* [EXTRACTED INFORMATION]
↓

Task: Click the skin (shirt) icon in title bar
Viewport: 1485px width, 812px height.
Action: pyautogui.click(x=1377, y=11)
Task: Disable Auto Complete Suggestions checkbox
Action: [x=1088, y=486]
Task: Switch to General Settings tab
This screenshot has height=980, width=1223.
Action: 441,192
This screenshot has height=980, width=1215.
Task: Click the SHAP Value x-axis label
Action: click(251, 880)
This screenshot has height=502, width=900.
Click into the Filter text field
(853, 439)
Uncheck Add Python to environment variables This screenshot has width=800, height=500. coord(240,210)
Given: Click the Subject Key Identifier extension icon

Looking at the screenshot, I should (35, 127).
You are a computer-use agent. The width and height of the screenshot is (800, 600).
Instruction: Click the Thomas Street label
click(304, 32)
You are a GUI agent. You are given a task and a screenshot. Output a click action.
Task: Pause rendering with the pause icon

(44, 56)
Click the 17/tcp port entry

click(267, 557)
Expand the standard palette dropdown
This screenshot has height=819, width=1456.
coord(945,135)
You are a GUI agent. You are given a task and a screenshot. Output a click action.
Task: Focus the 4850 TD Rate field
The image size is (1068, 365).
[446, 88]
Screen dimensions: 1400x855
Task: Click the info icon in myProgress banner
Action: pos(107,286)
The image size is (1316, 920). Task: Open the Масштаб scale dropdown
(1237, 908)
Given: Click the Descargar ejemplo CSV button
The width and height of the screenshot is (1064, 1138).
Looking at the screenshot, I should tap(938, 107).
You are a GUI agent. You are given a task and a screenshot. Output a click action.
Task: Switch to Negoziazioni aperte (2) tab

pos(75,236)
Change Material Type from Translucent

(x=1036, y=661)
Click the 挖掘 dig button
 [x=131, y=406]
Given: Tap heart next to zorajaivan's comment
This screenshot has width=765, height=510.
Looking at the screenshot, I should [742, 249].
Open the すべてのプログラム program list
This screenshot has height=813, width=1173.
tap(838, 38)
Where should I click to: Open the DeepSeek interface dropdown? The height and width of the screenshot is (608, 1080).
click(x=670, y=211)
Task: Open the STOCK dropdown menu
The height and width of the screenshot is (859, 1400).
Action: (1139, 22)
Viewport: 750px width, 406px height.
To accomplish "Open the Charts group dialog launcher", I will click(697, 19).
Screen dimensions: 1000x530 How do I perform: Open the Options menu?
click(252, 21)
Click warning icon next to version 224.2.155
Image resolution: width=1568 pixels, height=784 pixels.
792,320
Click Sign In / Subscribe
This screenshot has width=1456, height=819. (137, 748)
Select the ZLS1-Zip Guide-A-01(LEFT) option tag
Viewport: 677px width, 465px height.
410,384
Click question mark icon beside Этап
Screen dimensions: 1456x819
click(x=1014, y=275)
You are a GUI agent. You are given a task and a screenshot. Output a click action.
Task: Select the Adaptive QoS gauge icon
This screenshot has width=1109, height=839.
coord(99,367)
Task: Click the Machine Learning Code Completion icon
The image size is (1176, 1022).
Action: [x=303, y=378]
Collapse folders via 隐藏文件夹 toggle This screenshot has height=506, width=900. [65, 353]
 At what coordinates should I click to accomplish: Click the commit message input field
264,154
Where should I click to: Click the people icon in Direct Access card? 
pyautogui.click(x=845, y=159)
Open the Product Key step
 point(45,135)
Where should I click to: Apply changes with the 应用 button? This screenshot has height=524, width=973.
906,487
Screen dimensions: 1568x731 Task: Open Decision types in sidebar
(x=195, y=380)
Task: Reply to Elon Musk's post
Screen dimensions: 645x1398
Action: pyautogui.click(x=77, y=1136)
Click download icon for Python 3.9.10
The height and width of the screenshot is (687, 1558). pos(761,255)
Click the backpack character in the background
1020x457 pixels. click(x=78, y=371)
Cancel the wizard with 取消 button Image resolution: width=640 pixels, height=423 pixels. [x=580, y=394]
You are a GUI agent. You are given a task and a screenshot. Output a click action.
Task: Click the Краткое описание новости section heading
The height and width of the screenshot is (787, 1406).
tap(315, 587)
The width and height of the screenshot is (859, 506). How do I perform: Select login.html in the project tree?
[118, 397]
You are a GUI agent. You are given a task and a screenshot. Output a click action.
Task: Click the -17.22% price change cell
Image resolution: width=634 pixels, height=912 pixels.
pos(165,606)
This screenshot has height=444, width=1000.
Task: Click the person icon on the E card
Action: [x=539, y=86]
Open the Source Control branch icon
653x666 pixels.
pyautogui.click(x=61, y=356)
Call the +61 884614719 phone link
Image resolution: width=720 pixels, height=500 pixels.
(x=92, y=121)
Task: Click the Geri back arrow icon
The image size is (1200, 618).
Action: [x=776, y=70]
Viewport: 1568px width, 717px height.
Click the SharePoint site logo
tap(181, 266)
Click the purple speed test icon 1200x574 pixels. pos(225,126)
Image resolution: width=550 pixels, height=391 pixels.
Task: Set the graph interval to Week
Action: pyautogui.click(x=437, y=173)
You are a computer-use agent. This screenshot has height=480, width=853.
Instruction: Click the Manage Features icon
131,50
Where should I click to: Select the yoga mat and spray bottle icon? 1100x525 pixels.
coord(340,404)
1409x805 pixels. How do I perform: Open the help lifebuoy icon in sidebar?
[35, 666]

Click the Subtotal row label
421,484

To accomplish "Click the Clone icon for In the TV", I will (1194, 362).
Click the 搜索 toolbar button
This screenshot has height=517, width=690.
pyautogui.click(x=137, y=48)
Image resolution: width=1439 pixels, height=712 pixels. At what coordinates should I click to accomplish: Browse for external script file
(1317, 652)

↑

Write out all the items above again, switching "GUI agent" to "GUI assistant" wherever it occurs and keeping everything else the same.

* [IN RESPONSE]
Task: Click the skin (shirt) icon in title bar
Viewport: 1485px width, 812px height.
Action: pyautogui.click(x=1377, y=11)
Task: Disable Auto Complete Suggestions checkbox
Action: [x=1088, y=486]
Task: Switch to General Settings tab
This screenshot has height=980, width=1223.
Action: 441,192
This screenshot has height=980, width=1215.
Task: Click the SHAP Value x-axis label
Action: click(251, 880)
This screenshot has height=502, width=900.
Click into the Filter text field
(853, 439)
Uncheck Add Python to environment variables This screenshot has width=800, height=500. coord(240,210)
Given: Click the Subject Key Identifier extension icon

Looking at the screenshot, I should (35, 127).
You are a computer-use agent. The width and height of the screenshot is (800, 600).
Instruction: Click the Thomas Street label
click(304, 32)
You are a GUI assistant. You are given a task and a screenshot. Output a click action.
Task: Pause rendering with the pause icon

(44, 56)
Click the 17/tcp port entry

click(267, 557)
Expand the standard palette dropdown
This screenshot has height=819, width=1456.
coord(945,135)
You are a GUI assistant. You are given a task and a screenshot. Output a click action.
Task: Focus the 4850 TD Rate field
The image size is (1068, 365).
[446, 88]
Screen dimensions: 1400x855
Task: Click the info icon in myProgress banner
Action: pos(107,286)
The image size is (1316, 920). Task: Open the Масштаб scale dropdown
(1237, 908)
Given: Click the Descargar ejemplo CSV button
The width and height of the screenshot is (1064, 1138).
Looking at the screenshot, I should tap(938, 107).
You are a GUI assistant. You are given a task and a screenshot. Output a click action.
Task: Switch to Negoziazioni aperte (2) tab

pos(75,236)
Change Material Type from Translucent

(x=1036, y=661)
Click the 挖掘 dig button
 [x=131, y=406]
Given: Tap heart next to zorajaivan's comment
This screenshot has width=765, height=510.
Looking at the screenshot, I should [742, 249].
Open the すべてのプログラム program list
This screenshot has height=813, width=1173.
tap(838, 38)
Where should I click to: Open the DeepSeek interface dropdown? The height and width of the screenshot is (608, 1080).
click(x=670, y=211)
Task: Open the STOCK dropdown menu
The height and width of the screenshot is (859, 1400).
Action: (1139, 22)
Viewport: 750px width, 406px height.
To accomplish "Open the Charts group dialog launcher", I will click(697, 19).
Screen dimensions: 1000x530 How do I perform: Open the Options menu?
click(252, 21)
Click warning icon next to version 224.2.155
Image resolution: width=1568 pixels, height=784 pixels.
792,320
Click Sign In / Subscribe
This screenshot has width=1456, height=819. (137, 748)
Select the ZLS1-Zip Guide-A-01(LEFT) option tag
Viewport: 677px width, 465px height.
410,384
Click question mark icon beside Этап
Screen dimensions: 1456x819
click(x=1014, y=275)
You are a GUI assistant. You are given a task and a screenshot. Output a click action.
Task: Select the Adaptive QoS gauge icon
This screenshot has width=1109, height=839.
coord(99,367)
Task: Click the Machine Learning Code Completion icon
The image size is (1176, 1022).
Action: [x=303, y=378]
Collapse folders via 隐藏文件夹 toggle This screenshot has height=506, width=900. [65, 353]
 At what coordinates should I click to accomplish: Click the commit message input field
264,154
Where should I click to: Click the people icon in Direct Access card? 
pyautogui.click(x=845, y=159)
Open the Product Key step
 point(45,135)
Where should I click to: Apply changes with the 应用 button? This screenshot has height=524, width=973.
906,487
Screen dimensions: 1568x731 Task: Open Decision types in sidebar
(x=195, y=380)
Task: Reply to Elon Musk's post
Screen dimensions: 645x1398
Action: pyautogui.click(x=77, y=1136)
Click download icon for Python 3.9.10
The height and width of the screenshot is (687, 1558). pos(761,255)
Click the backpack character in the background
1020x457 pixels. click(x=78, y=371)
Cancel the wizard with 取消 button Image resolution: width=640 pixels, height=423 pixels. [x=580, y=394]
You are a GUI assistant. You are given a task and a screenshot. Output a click action.
Task: Click the Краткое описание новости section heading
The height and width of the screenshot is (787, 1406).
tap(315, 587)
The width and height of the screenshot is (859, 506). How do I perform: Select login.html in the project tree?
[118, 397]
You are a GUI assistant. You are given a task and a screenshot. Output a click action.
Task: Click the -17.22% price change cell
Image resolution: width=634 pixels, height=912 pixels.
pos(165,606)
This screenshot has height=444, width=1000.
Task: Click the person icon on the E card
Action: [x=539, y=86]
Open the Source Control branch icon
653x666 pixels.
pyautogui.click(x=61, y=356)
Call the +61 884614719 phone link
Image resolution: width=720 pixels, height=500 pixels.
(x=92, y=121)
Task: Click the Geri back arrow icon
The image size is (1200, 618).
Action: [x=776, y=70]
Viewport: 1568px width, 717px height.
Click the SharePoint site logo
tap(181, 266)
Click the purple speed test icon 1200x574 pixels. pos(225,126)
Image resolution: width=550 pixels, height=391 pixels.
Task: Set the graph interval to Week
Action: pyautogui.click(x=437, y=173)
You are a computer-use agent. This screenshot has height=480, width=853.
Instruction: Click the Manage Features icon
131,50
Where should I click to: Select the yoga mat and spray bottle icon? 1100x525 pixels.
coord(340,404)
1409x805 pixels. How do I perform: Open the help lifebuoy icon in sidebar?
[35, 666]

Click the Subtotal row label
421,484

To accomplish "Click the Clone icon for In the TV", I will (1194, 362).
Click the 搜索 toolbar button
This screenshot has height=517, width=690.
pyautogui.click(x=137, y=48)
Image resolution: width=1439 pixels, height=712 pixels. At what coordinates should I click to accomplish: Browse for external script file
(1317, 652)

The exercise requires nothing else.